Com muita personalidade e um bocado de ironia, Ildikó enfeixa em sua história, também um roteiro de sua autoria, uma série de ambiguidades de seu país e da condição feminina, viajando da ciência à fantasia através da trajetória de duas gêmeas, Dóra e Lili, ambas interpretadas pela atriz polonesa Dorota Segda.
 
A viagem começa em New Jersey, 1880, quando Thomas Edison (Peter Andorai) lançava sua mais nova invenção, a lâmpada incandescente.Enquanto isso, em Budapeste, uma pobre mulher (também Dorota Segda) dava à luz a duas meninas. Poucos anos depois, Dóra e Lili, órfãs, vendiam fósforos nas ruas cobertas de neve da cidade. 
 
Adotadas por dois homens diferentes, Dóra e Lili viverão vidas opostas, que se cruzam a bordo do trem Orient Express, na véspera de Ano Novo de 1900. Assídua frequentadora das cabines mais ricas, Dóra tornou-se uma esperta cortesã, capaz de extrair vantagens financeiras do convívio com os velhos membros da aristocracia do Império Austro-Húngaro, que não sabia ainda. mas estava vivendo seus últimos dias. Num vagão da segunda classe, embarca em Viena Lili, que vivera até aqui uma vida mais pobre e está a caminho de participar de um atentado anarquista.
 
A refinada fotografia em preto-e-branco, assinada por Tibor Máthé, traduz o espírito nostálgico de um olhar que flagra contradições e dualidades - como da ciência da lâmpada e da magia das estrelas (que falam com os personagens em alguns momentos); da dupla natureza das gêmeas, uma inocente idealista, outra lasciva e oportunista; e do contraste entre os vícios de uma aristocracia decadente e de uma classe trabalhadora levada a tentar mudar sua sorte com movimentos radicais. 
 
O mais fascinante é como a diretora constrói essa narrativa no fio da navalha de um certo realismo mágico, recorrendo às falas das estrelas e à participação de animais, o burrinho, o cão que escapa do laboratório e o chimpanzé do zoológico.
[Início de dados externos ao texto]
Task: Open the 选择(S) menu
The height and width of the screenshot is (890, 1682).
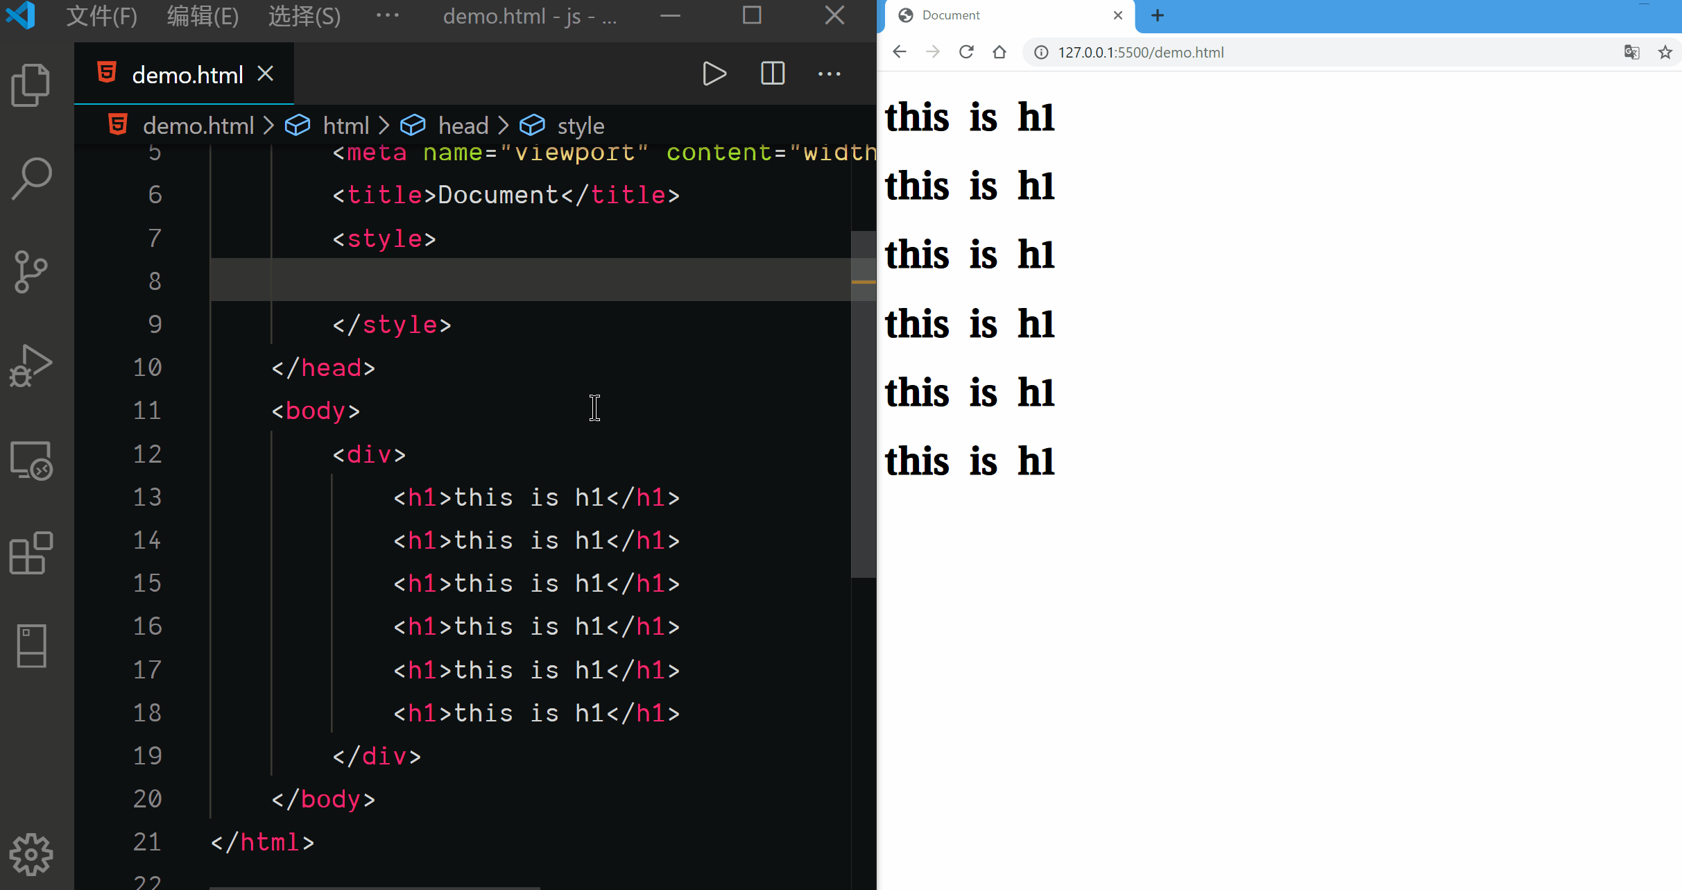Action: tap(304, 15)
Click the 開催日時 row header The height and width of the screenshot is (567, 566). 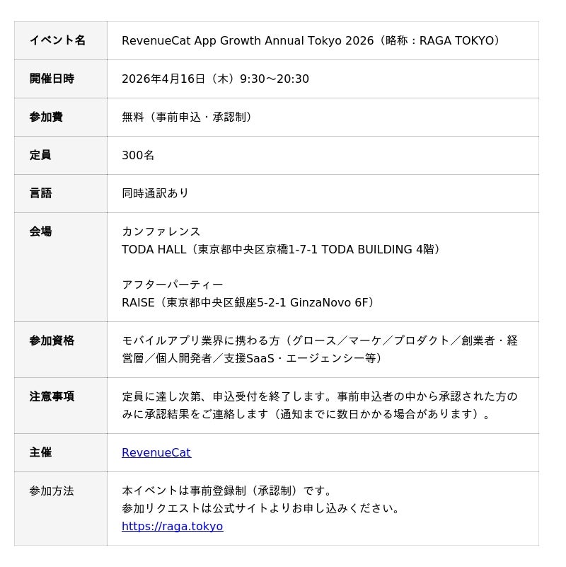coord(52,79)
Lembre-se, igualmente, a maneira como Ildikó utilizou os animais no premiado Corpo e Alma, inclusive de uma forma mais contundente. 
 
É digno de nota como Ildikó insere no próprio tecido de suas histórias, tanto neste seu primeiro filme quanto no vencedor de Berlim, uma ligação visceral com o onírico, com uma atmosfera de sonho em que, em última análise, ela planta as raízes de seu cinema intensamente visual, em que muito é dito através dos olhares e expressões de sua protagonista - que, em mais de um momento, remete a uma heroína do cinema mudo.